▶ **What to work on**:
Once you have located the line containing "Uncheck the Open status filter" in the material below, return it exactly along with each line after it through the line containing "This screenshot has width=1568, height=359.".

▶ **Data supplied**:

++++++++++++++++++++

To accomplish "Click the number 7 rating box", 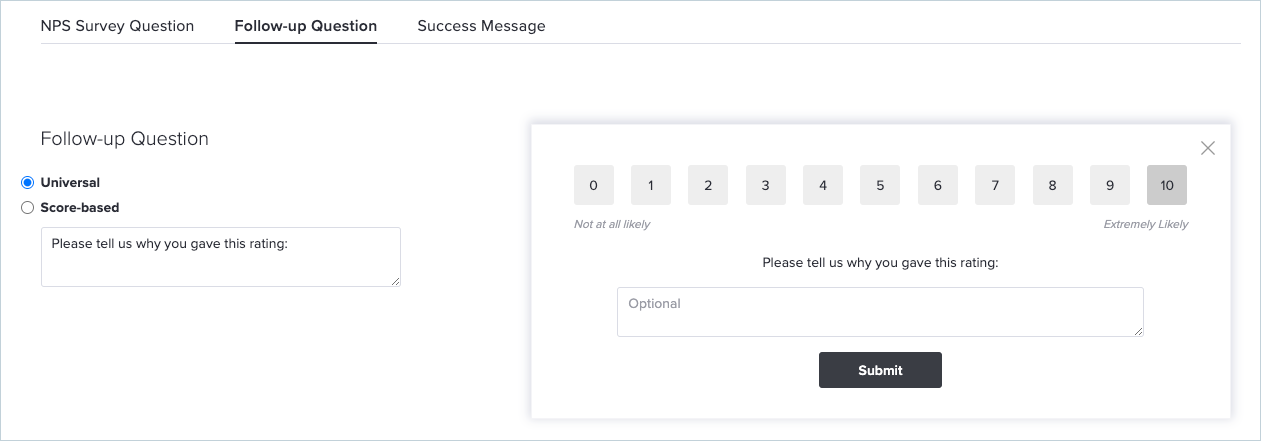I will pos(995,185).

++++++++++++++++++++

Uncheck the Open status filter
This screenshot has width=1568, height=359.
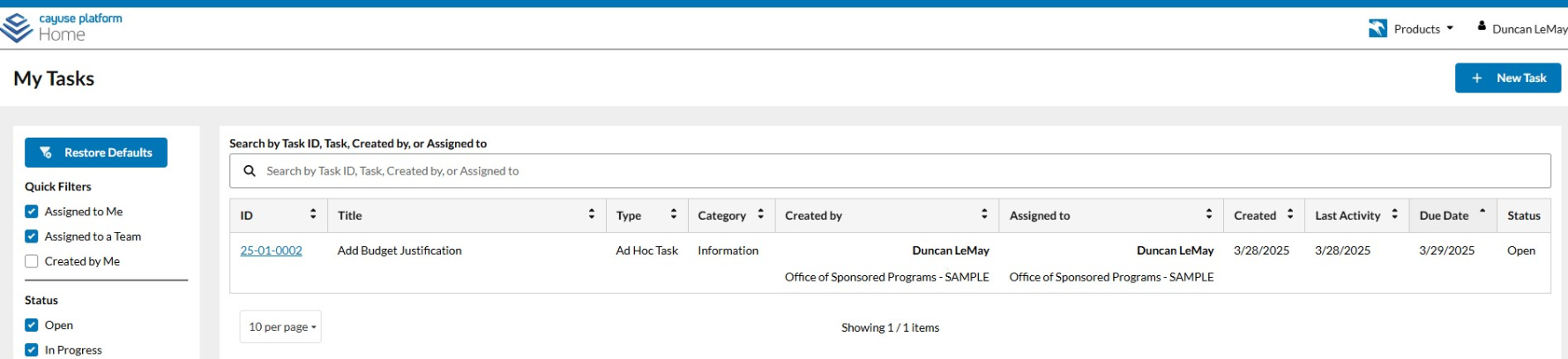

++++++++++++++++++++

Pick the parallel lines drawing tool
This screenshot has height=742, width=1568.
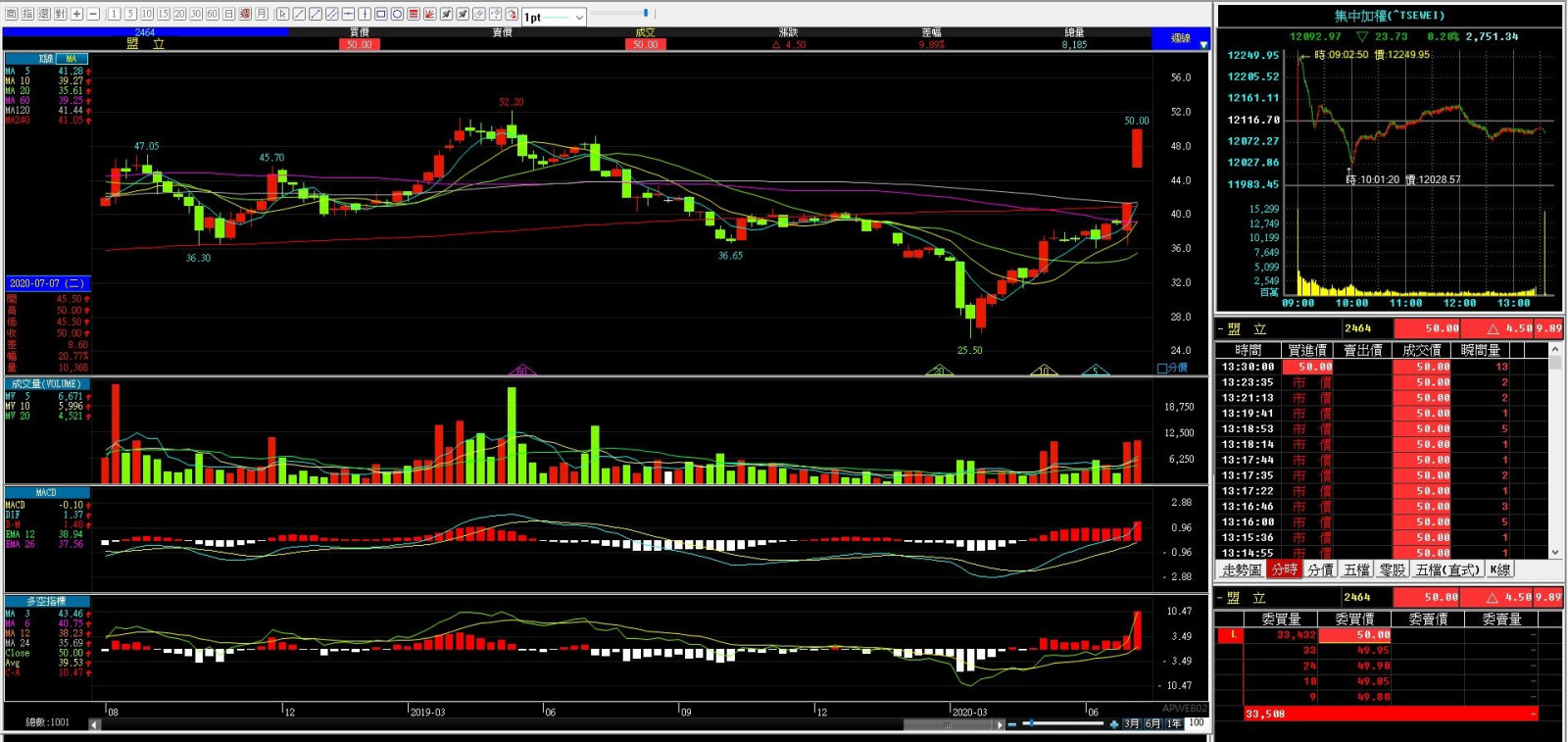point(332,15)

++++++++++++++++++++

▶ **Response below**:
Uncheck the Open status filter
This screenshot has width=1568, height=359.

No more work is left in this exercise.